Außerdem wurde der Betrieb zu teuer. Mit ihren 99 Plätzen verbrauchte sie genau so viel Kerosin wie die Boeing 747, die locker mehr als 400 Passiere transportieren konnte. Dennoch: Die Concorde trug nicht zu Unrecht den Titel „Königin der Lüfte". Als Dreiecksflügler mit ihrer beweglichen spitzen Nase schaffte sie mehr als zwei Mach, also doppelte Schallgeschwindigkeit. 1976 wurde sie in Dienst gestellt und flog zuverlässig bis zu dem tragischen Unfall in Paris. 2003 war dann Schluss mit dem Liniendienst.
Einzigartige Schau der Technik
Besucher in Sinsheim können sich in der Maschine anschauen, wie spartanisch die Kabine eingerichtet war. Schmale Sitze, ein enger Mittelgang und ein Cockpit mit unzähligen Schaltern und Rundinstrumenten. Für mich die Erinnerung an einen Flug im Cockpit von Bahrein nach London. Ich saß auf dem Jump Seat hinter dem Piloten, und noch immer höre ich das kreischende Geräusch, wenn die bewegliche Nase bei der Landung hydraulisch nach unten gefahren wird. Während des steilen Winkels beim Anflug des Dreiecksflüglers hätte ohne diesen technischen Trick der Pilot die Landebahn nicht sehen können. Allein wegen der Concorde lohnt sich schon ein Besuch in Sinsheim. Filmaufnahmen zeigen auch, wie das Flugzeug nach seiner letzten Landung auf dem Airport Baden-Baden in riesige Teile zerlegt über den Rhein und die Autobahn nach Sinsheim transportiert wurde.
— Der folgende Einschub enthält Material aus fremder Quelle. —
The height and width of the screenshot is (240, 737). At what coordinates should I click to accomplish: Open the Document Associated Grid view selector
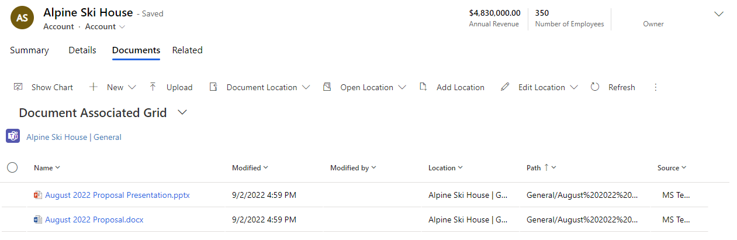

Damals eine logistische Meisterleistung.
Aber wie in Speyer hat der Autofan Layher auch in Sinsheim die schönsten Oldtimer der Welt gesammelt. Auf die Frage nach seinem Lieblingsauto kommt die spontane Antwort: „Der Mercedes SSK, den ich ab und zu auch noch fahre." Freunde des Motorsports können sich die Boliden der Formel 1 anschauen, aber auch historische Rennwagen zeigen die Ursprünge des Motorsports, der trotz aller Umweltbedenken seine Faszination nicht verloren hat. Wie in Speyer gehört auch ein I-Max-Kino dazu. In beiden Städten ist im Laufe der Jahre eine einzigartige Schau der Technik entstanden. Und das nur, weil einige Schrauber vor rund 40 Jahren darin ihre Erfüllung sahen.